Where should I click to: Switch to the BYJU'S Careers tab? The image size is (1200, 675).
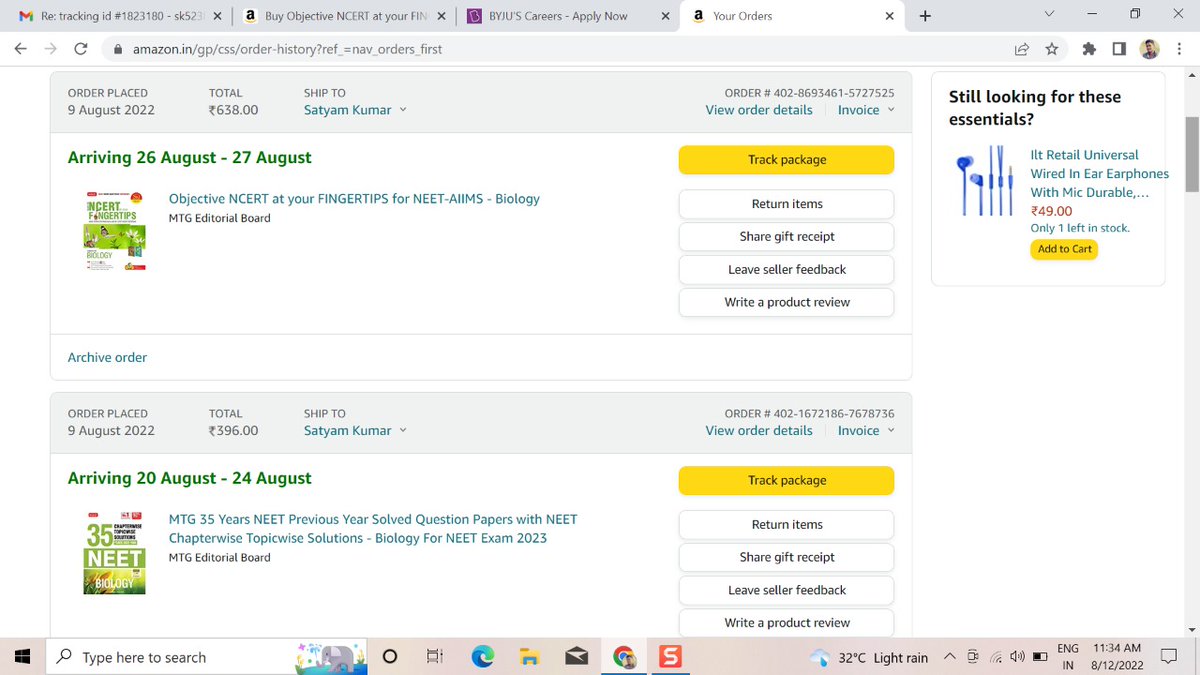tap(560, 15)
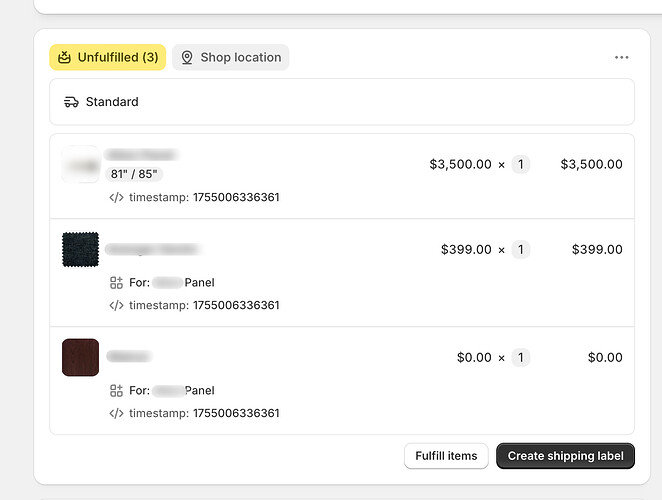The width and height of the screenshot is (662, 500).
Task: Click the bundle icon next to third item's For label
Action: click(116, 391)
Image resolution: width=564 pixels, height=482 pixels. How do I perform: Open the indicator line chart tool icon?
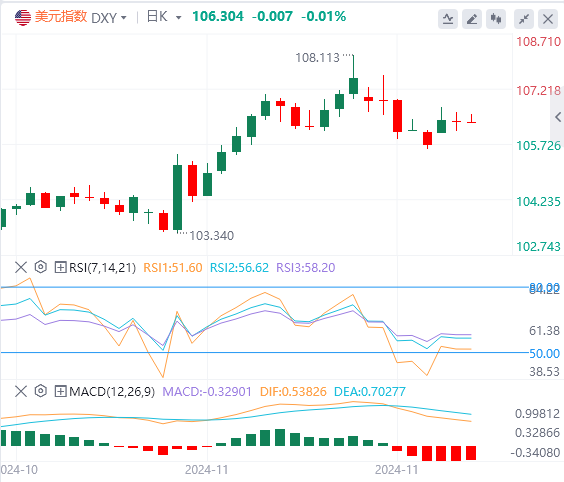click(x=448, y=19)
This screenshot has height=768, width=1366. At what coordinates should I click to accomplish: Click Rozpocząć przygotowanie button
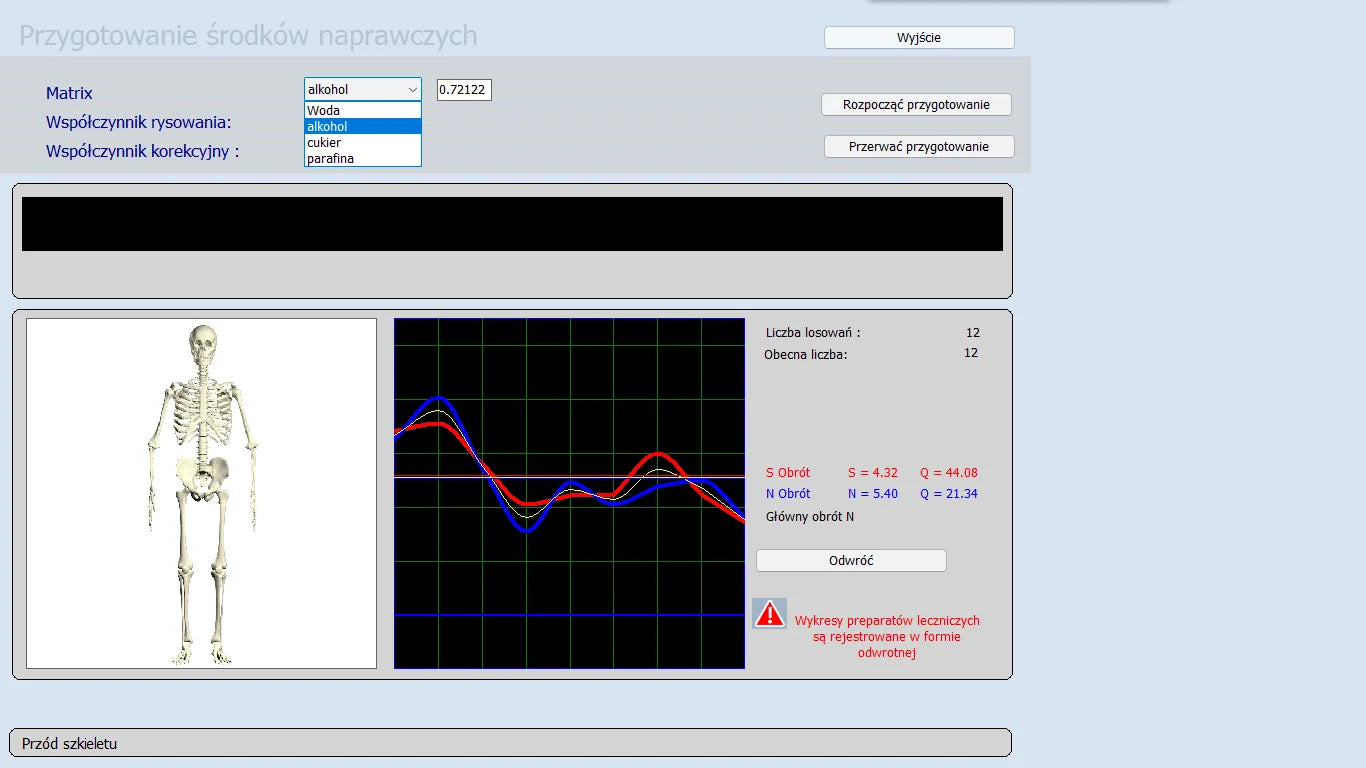tap(916, 105)
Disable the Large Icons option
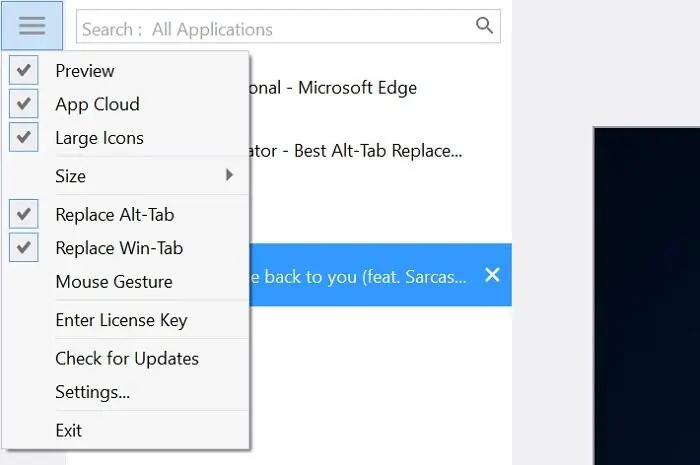Viewport: 700px width, 465px height. [x=24, y=137]
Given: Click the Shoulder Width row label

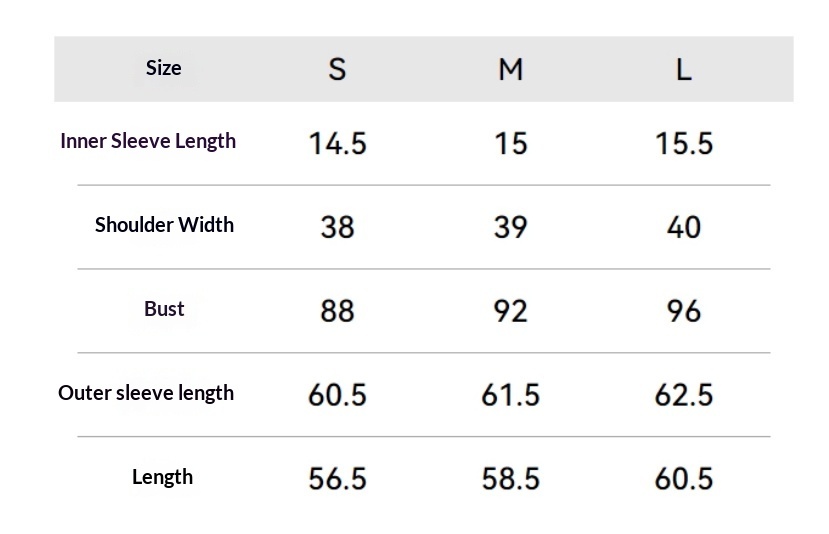Looking at the screenshot, I should point(164,225).
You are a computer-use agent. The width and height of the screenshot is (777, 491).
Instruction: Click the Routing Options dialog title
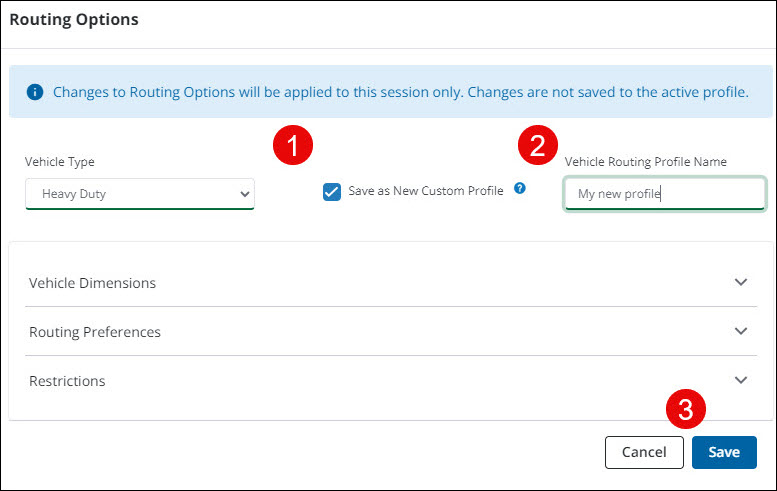tap(74, 19)
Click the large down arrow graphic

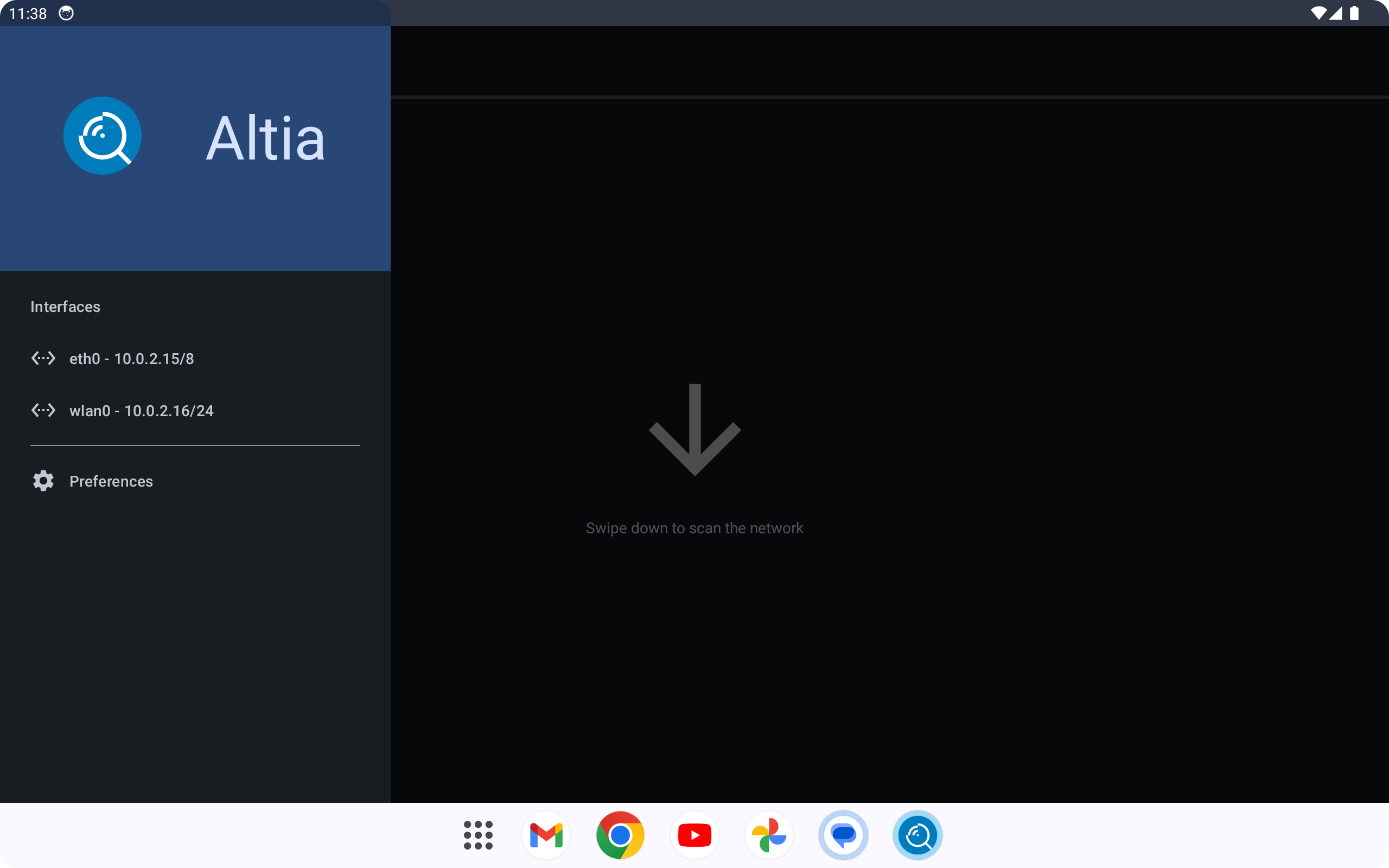[694, 430]
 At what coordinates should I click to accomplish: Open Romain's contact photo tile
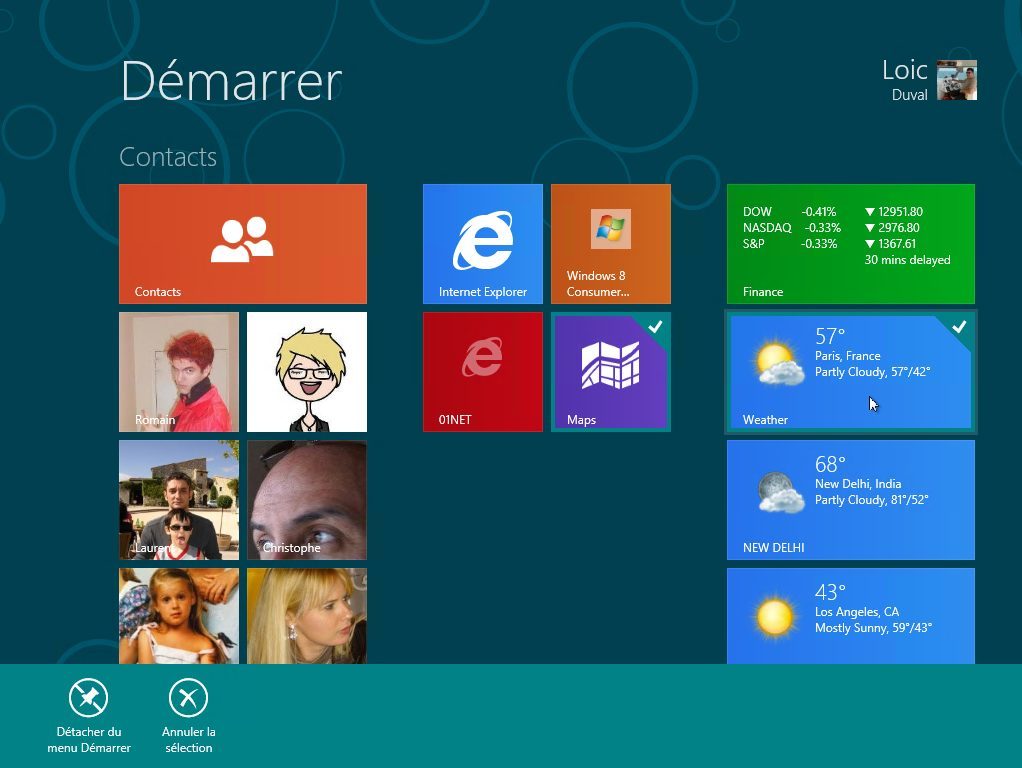click(x=179, y=371)
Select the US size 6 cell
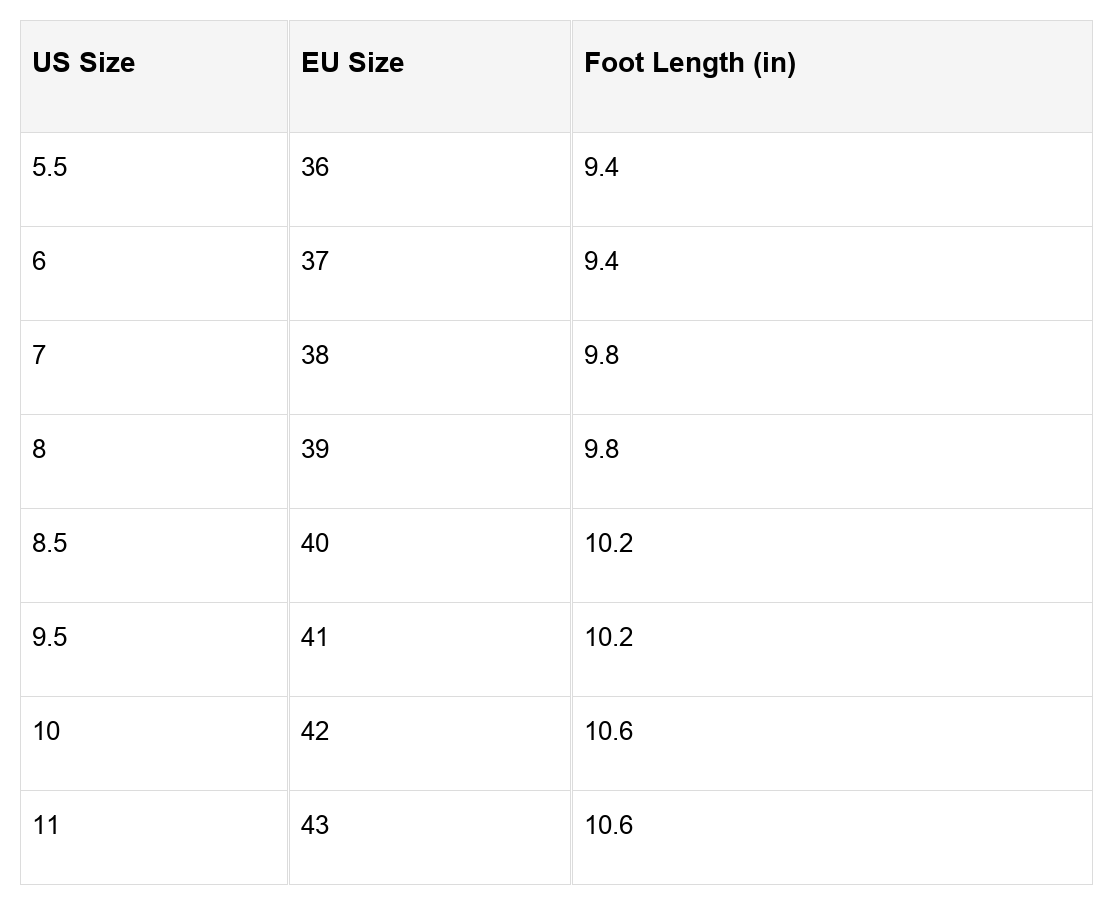 tap(154, 274)
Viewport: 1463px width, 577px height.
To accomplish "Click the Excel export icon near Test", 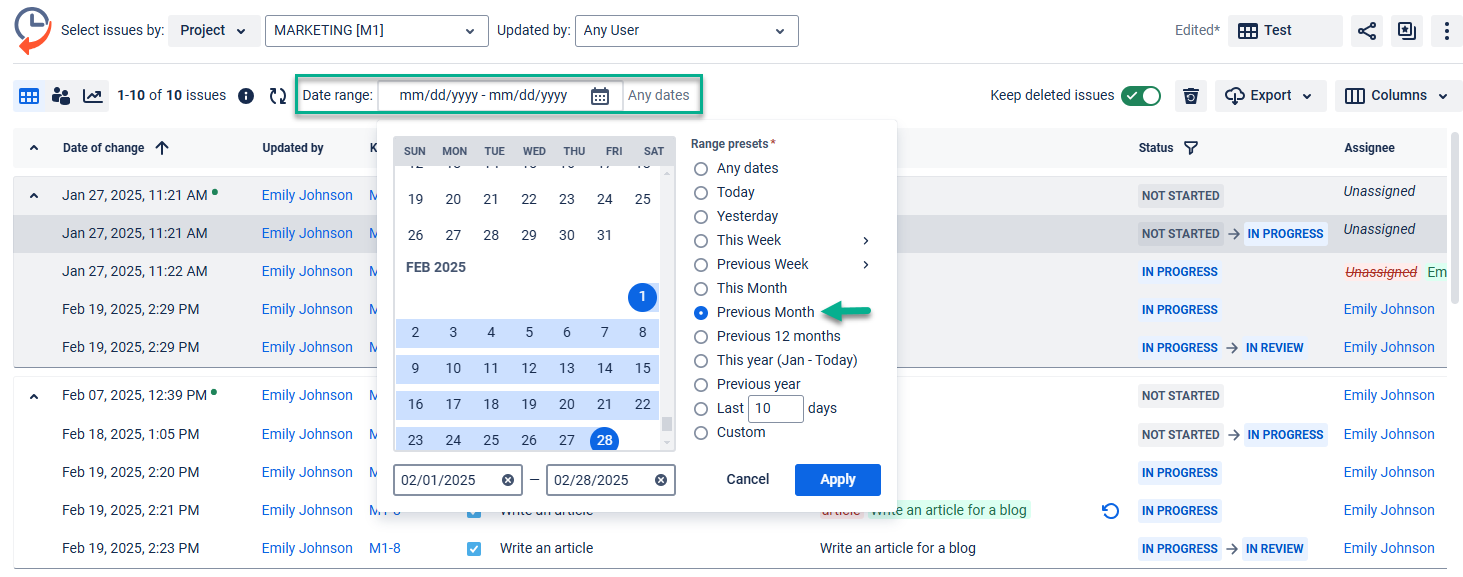I will pos(1407,31).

========================================

Problem statement:
Could you write out, word for word, the lines that open with the first one above and close with the line containing "Action: click(116, 391)", including both ends? Leave the pictures out of your answer.

Response for this exercise:
Where should I click to: Switch to the BYJU'S Careers tab? The image size is (1200, 675).
tap(560, 15)
The width and height of the screenshot is (662, 500).
Task: Click the bundle icon next to third item's For label
Action: click(116, 391)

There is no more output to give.